By the same token, what the debate over digital technology in the context of public libraries highlights are some of the difficulties inherent in that very augmentation; it makes room for more interesting questions. Given that libraries are physical spaces and that the nature of those spaces often matters for how they’re used – for community, organization, and research – how does the increased adaptation of digital technology change those spaces? Do they become less public – perhaps more like some kinds of archives, only opened by specific permission and for specific use? Will more people borrow ebooks for ereaders or phones, and what difference will that make in terms of who actually makes use of libraries? How will that change as the technology itself changes?

Earlier this month The New Republic published an essay by David Bell that addressed many of these questions – and more besides – with the potentially more useful position that the existence of libraries is not necessarily threatened by digital technology, but that technology is going to change the nature of what we understand as a library and how we use it. Most importantly, Bell correctly identifies the ways in which the increasing enmeshing of the digital and physical in the consumption of information – and of stories – makes the physical existence of libraries even more important in some respects:

Librarians do not just maintain physical collections of books. Among other things, they guide readers, maintain catalogues, develop access portals for electronic sources, organize special programs and exhibitions, oversee special collections, and make acquisition decisions…the digital landscape is wild and wooly, and it is crucial to have well-trained, well-informed librarians on hand to figure out which content to spend scarce subscription dollars on, and how to guide readers through it.

The crucial point is not to separate the digital from the physical in this case but to recognize the complex and reciprocal relationship between the two – one informs the other and not always in the same direction. Digital technology is changing how libraries exist and function as physical spaces but the physical nature of libraries and all the cognitive frameworks that accompany our understanding of what libraries do and are also affects how we conceive of technology working within that context – for example, the very idea of “lending” at all.

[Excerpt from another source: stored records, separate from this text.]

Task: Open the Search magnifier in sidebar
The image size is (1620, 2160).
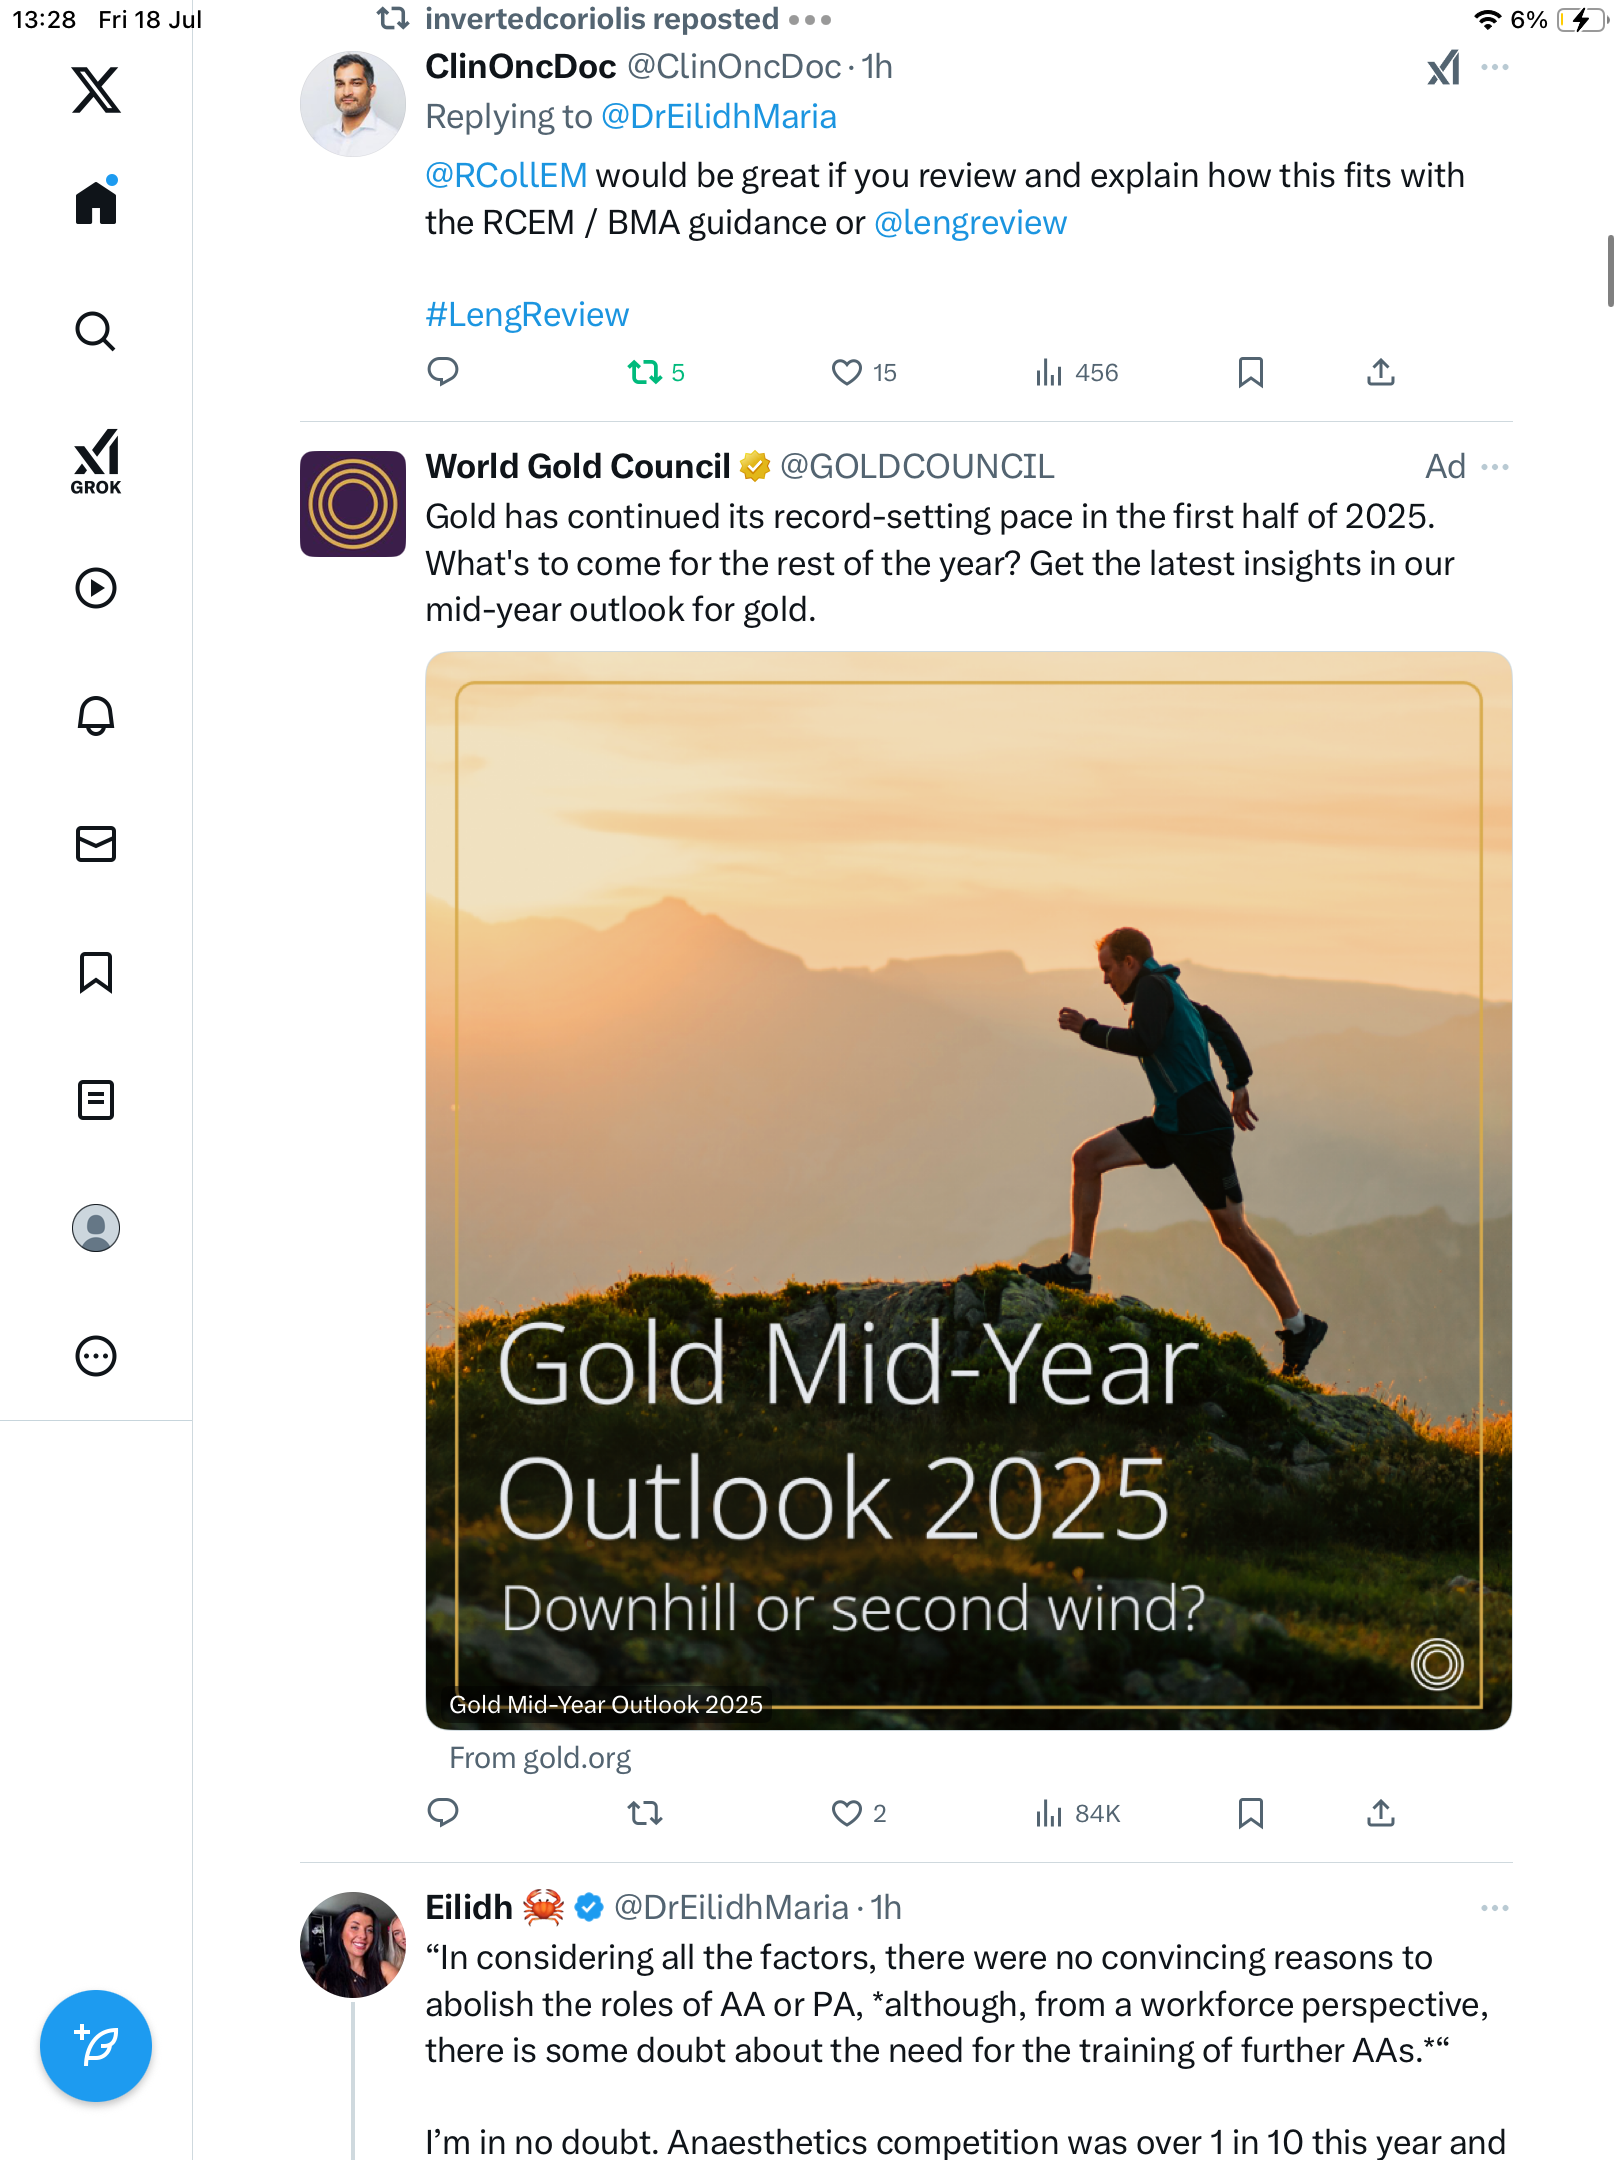Action: coord(96,331)
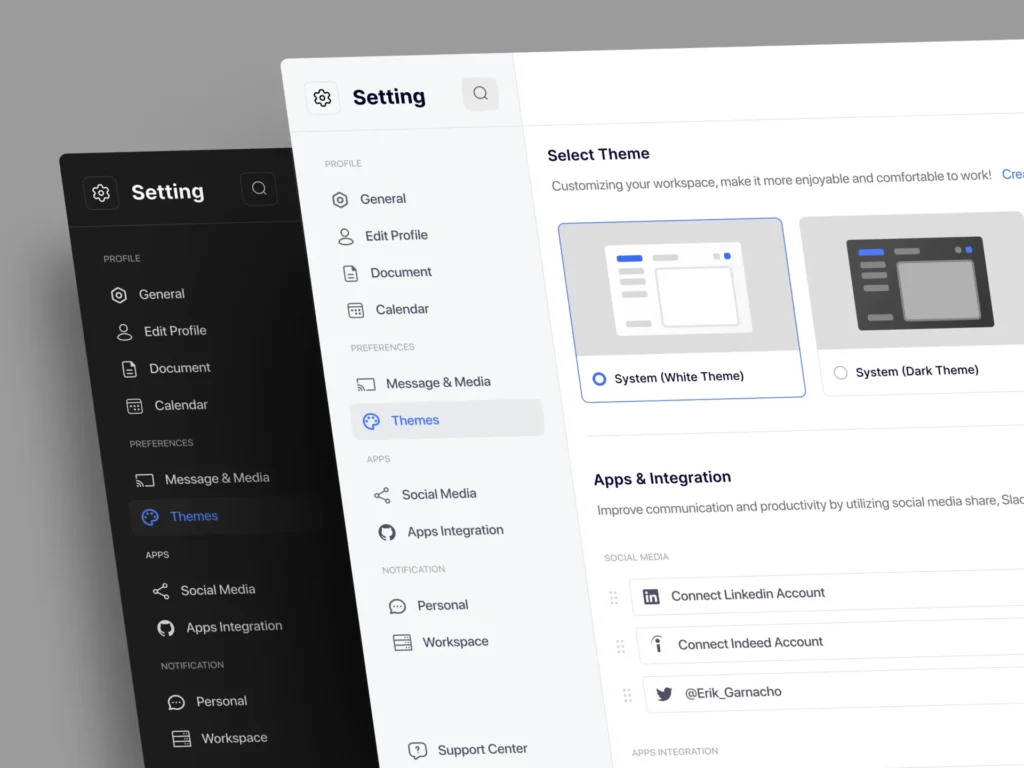Select the System (Dark Theme) radio button
This screenshot has height=768, width=1024.
[x=840, y=373]
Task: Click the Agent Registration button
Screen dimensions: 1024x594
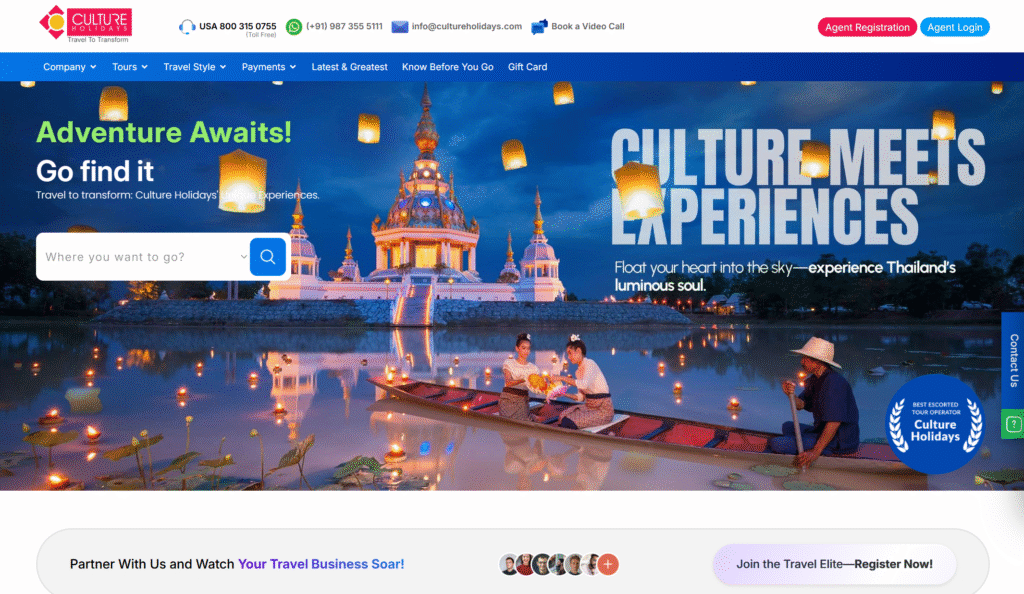Action: [x=867, y=27]
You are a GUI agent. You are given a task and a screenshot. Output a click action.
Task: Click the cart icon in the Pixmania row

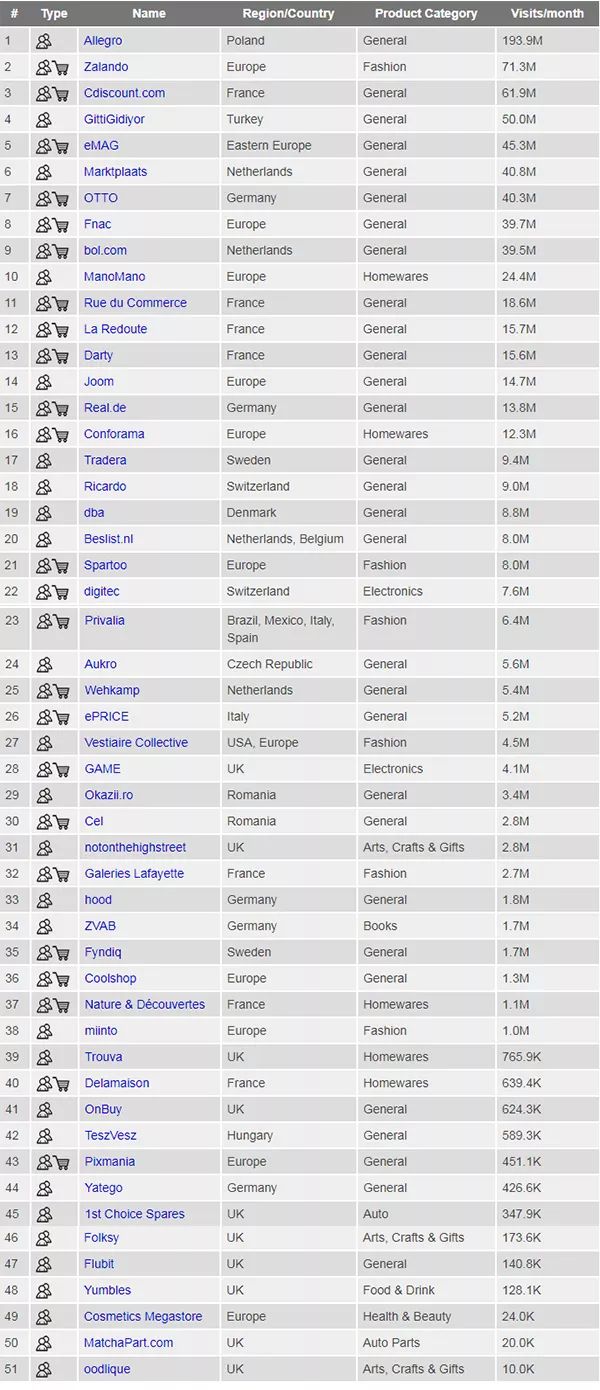pos(61,1162)
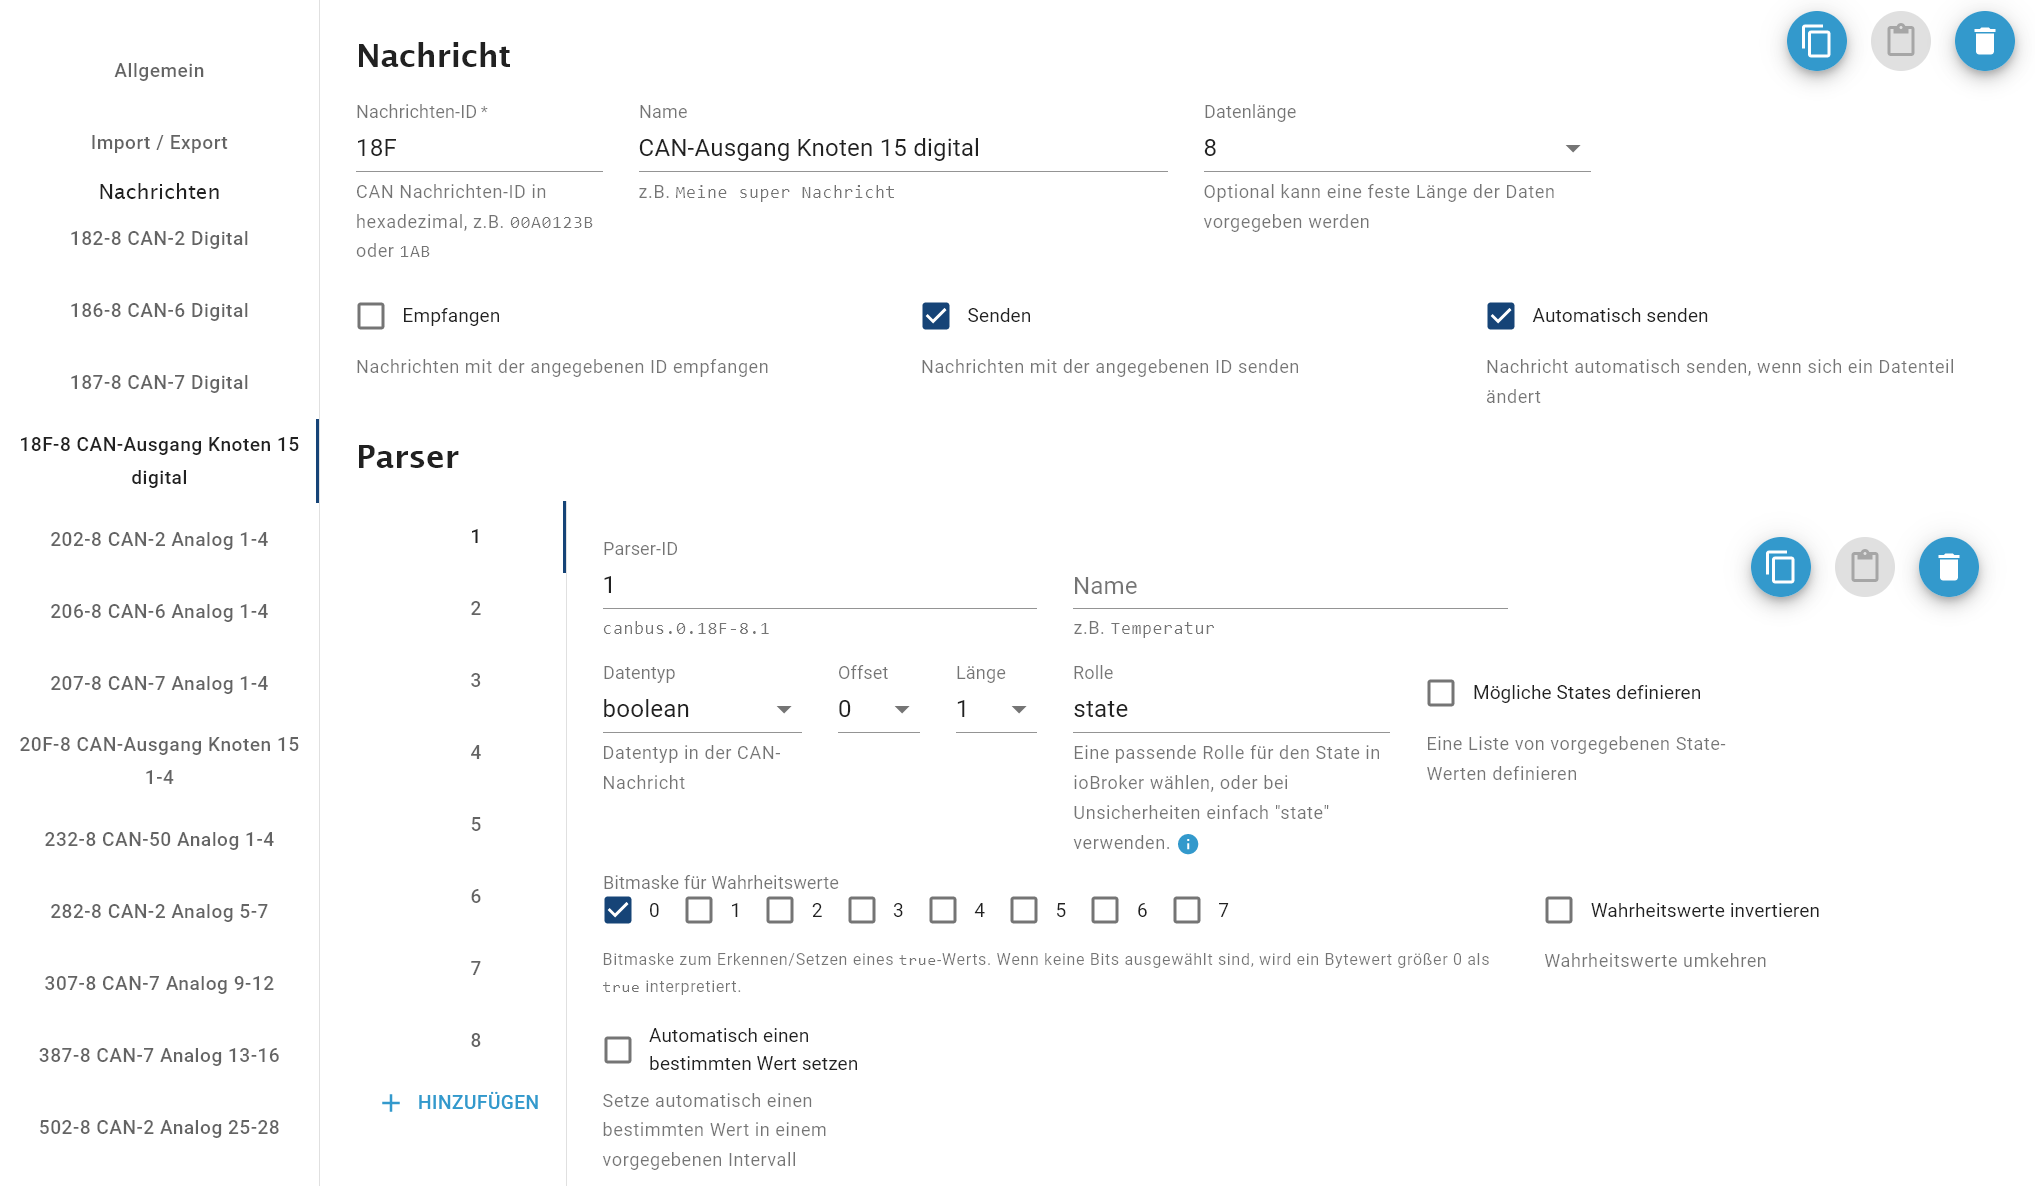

Bell actually edges toward this trap a bit when he points out that physical libraries are communities of experts and scholars – they are, but so are people connected through technology, and one shouldn’t be privileged over the other as somehow more real or more authentic. As Nathan Jurgenson pointed out earlier this week in his piece on augmented education, false binaries ultimately lead us nowhere useful. When we consider learning, books, research and scholarship, and the spaces in which those things are done and used, we should be sensitive to the complex relationships involved, and we should be asking how technology can best be used in the service of those things.